PROJETO DO NOVO CPC: Líderes da base aliada discutem pontos polêmicos do Código de Processo Civil


Os líderes da base aliada estão reunidos neste momento para discutir o novo Código de Processo Civil (CPC PL 8046/10, apensado ao 6025/05). Os debates se concentram em quatro polêmicas principais do texto do relator, deputado Paulo Teixeira (PT-SP): a penhora de recursos e investimentos bancários, o monopólio dos bancos sobre os depósitos judiciais, a mudança na regra de prisão por dívida de pensão alimentícia e o pagamento de honorários para advogados públicos. A informação é do presidente da comissão especial que analisou o Código, deputado Fábio Trad (PMDB-MS).

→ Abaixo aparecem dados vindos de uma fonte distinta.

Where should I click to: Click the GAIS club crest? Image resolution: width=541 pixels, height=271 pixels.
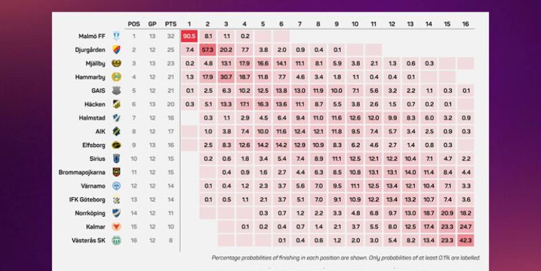(116, 90)
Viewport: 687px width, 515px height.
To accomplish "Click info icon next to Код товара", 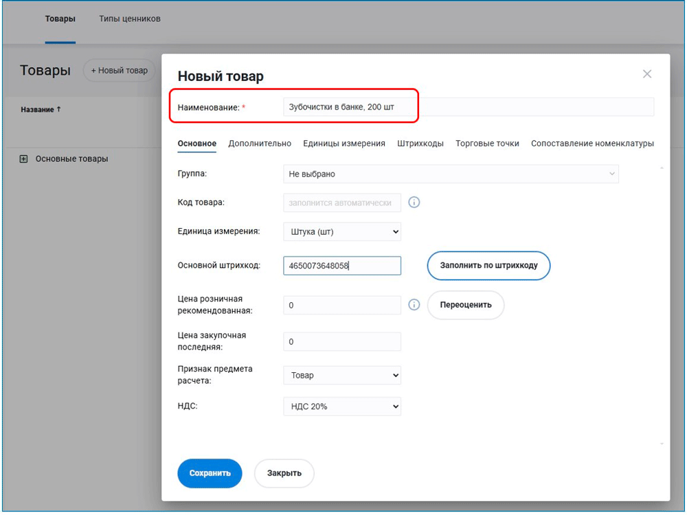I will coord(414,203).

Alguns deputados querem limitar ainda mais as hipóteses de penhora de contas bancárias e investimentos. O projeto já limita esse tipo de confisco de recursos para garantia de dívidas. Segundo Paulo Teixeira, o novo código garante que as pessoas não serão surpreendidas com o congelamento de recursos bancários. “Estamos prevendo que, quando tiver uma cobrança, que tenha o contráditório, ou seja, você não vai ser surpreendido com o confisco, vai ser cobrado e poderá contestar a cobrança”, disse.

O texto também impede que o confisco dos recursos bancários seja feita em plantão judicial e estabelece limite para a penhora do faturamento da empresa, que deverá ser a última alternativa.

Alguns deputados também querem permitir que os depositos judiciais em dinheiro seja feito em qualquer banco, quebrando o monopólio atual da Caixa Econômica Federal e do Banco do Brasil sobre esses recursos. O projeto mantém a prerrogativa dos bancos públicos.

Pensão alimentícia
Outra polêmica é o fim da regra de prisão em regime fechado para a prisão do devedor de pensão alimentícia. A bancada feminina quer manter a regra atual, que prevê o regime fechado. Pelo novo CPC, o devedor será preso em regime semiaberto e, apenas se permanecer inadimplente, será recolhido ao regime fechado.

Honorários de advogados públicos
Por fim, os deputados vão discutir o pagamento de honorários para os advogados públicos, ponto incluído na última versão do texto de Paulo Teixeira (PT-SP) e que é criticado pelo deputado Marcelo Castro (PMDB-PI) e pelo deputado Espiridião Amim (PP-SC). Amin lembrou que esse ponto dos honorários já foi derrotado na comissão especial. Fábio Trad explicou que, hoje, em 23 estados, esses honorários vão para um fundo de reestruturação da carreira. E, nas causas da União, os honorários vão para o superávit primário.

Precedentes judiciais
Os deputados já conseguiram, durante a manhã, chegar a um acordo sobre a obrigatoriedade de os juízes obedecerem os precedentes judiciais, ponto questionado pelo deputado Marcos Rogério (PDT-RO).

A primeira versão do texto determinava que os juizes deveriam obedecer os precedentes dos tribunais de justiça e dos tribunais regionais federais na falta de jurisprudência dos tribunais superiores.

A pedido do deputado Marcos Rogério e outros deputados, que temiam pelo fim da independência do juiz de decidir como quiser, o relator voltou atrás e retirou essa obrigatoriedade, mantendo apenas a obrigação de cumprir a jurispridência do Supremo Tribunal Federal ou do Superior Tribunal de Justiça. “Isso preserva a autoridade do juiz na análise dos fatos e o duplo grau de jurisdição”, disse.